The director of a hedge fund with $53 billion under management told CNBC on Thursday that he would keep buying pullbacks in the stock market until the three most influential Fed policymakers change their minds.

"You mess up by thinking anyone's important at the Fed other than" Chairman Ben Bernanke, Vice Chairwoman Janet Yellen, and New York Fed President William Dudley," Fortress Investment Group's Michael Novogratz told "Squawk Box."

"Unless those three people change their tune, I'm going to be a buyer on these dips," Novogratz said.

(Read More: Fed's Bullard: Fed Policy to Stay 'Easy' for 'Long Time')

That strategy has paid off recently, as the Dow Jones Industrial Average moved toward all-time highs.

Blue chips saw triple-digit losses on Monday on the cloudy Italian election results, and the middle of last week after the minutes from the Fed's January meeting showed a number of policymakers had expressed concerns about "potential costs and risks arising from further asset purchases."

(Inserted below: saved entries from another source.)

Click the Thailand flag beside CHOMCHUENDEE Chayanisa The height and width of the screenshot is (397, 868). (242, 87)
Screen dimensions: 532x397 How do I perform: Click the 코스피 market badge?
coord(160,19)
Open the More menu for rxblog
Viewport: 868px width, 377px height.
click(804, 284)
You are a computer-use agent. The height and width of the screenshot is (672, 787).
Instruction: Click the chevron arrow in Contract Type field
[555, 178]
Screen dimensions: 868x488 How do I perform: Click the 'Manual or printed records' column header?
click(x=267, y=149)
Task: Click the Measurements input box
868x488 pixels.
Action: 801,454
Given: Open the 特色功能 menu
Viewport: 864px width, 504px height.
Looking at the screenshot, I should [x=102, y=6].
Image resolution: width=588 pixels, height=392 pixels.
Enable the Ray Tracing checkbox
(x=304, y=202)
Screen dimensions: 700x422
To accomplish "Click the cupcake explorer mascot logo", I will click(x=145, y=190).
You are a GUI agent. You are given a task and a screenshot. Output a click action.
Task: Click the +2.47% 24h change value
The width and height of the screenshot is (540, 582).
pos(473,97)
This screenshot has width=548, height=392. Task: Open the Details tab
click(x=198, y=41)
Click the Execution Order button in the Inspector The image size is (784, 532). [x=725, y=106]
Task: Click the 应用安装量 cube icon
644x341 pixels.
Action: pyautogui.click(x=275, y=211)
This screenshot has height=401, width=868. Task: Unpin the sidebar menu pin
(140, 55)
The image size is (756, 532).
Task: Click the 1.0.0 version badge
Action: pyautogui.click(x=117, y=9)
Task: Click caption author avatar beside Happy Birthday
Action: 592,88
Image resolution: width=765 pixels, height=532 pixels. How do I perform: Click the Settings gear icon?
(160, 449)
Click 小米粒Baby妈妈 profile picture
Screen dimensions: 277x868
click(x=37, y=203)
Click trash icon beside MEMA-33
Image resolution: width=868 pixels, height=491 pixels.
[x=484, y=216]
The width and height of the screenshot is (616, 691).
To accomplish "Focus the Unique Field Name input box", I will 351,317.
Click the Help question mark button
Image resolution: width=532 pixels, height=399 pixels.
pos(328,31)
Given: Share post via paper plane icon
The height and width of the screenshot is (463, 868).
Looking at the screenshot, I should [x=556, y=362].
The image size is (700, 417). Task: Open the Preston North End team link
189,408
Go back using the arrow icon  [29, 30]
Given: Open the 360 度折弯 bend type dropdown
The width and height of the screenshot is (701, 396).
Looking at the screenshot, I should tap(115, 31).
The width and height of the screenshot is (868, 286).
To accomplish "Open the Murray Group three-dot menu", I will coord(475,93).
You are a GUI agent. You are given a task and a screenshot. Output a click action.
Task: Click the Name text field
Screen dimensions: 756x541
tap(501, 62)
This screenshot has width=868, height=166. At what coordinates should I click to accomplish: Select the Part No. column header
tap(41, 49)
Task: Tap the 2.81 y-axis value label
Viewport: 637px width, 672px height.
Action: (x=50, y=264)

But Bernanke's defense of the Fed's bond-buying program before Congress this week put those concerns in the rear view mirror.

"You don't fight the Fed in this environment," Novogratz said. "We've been buying into any weakness."

(Read More: Novogratz Wrestled at Princeton - Now Grapples With Olympic Committee)

He said he hasn't seen a rotation to stocks at the expense of bonds yet. "[But] we don't see great value in credit. ... I think credit will be rich and stay rich for a long time, and that's going to drive money into equities."

As for the "sequester," the across-the-board spending cuts scheduled to begin Friday are something to worry about in the short term, he added, but fiscal issues in Washington won't be a "boogeyman" this year.

(Read More: Cut Loopholes Later to Pay for Tax Reform: Rep. Ryan)

"I think the Republicans are going to finally trump [President Barack] Obama in the poker game" of deficit reduction, said Novogratz, who described himself as a former "Obama guy."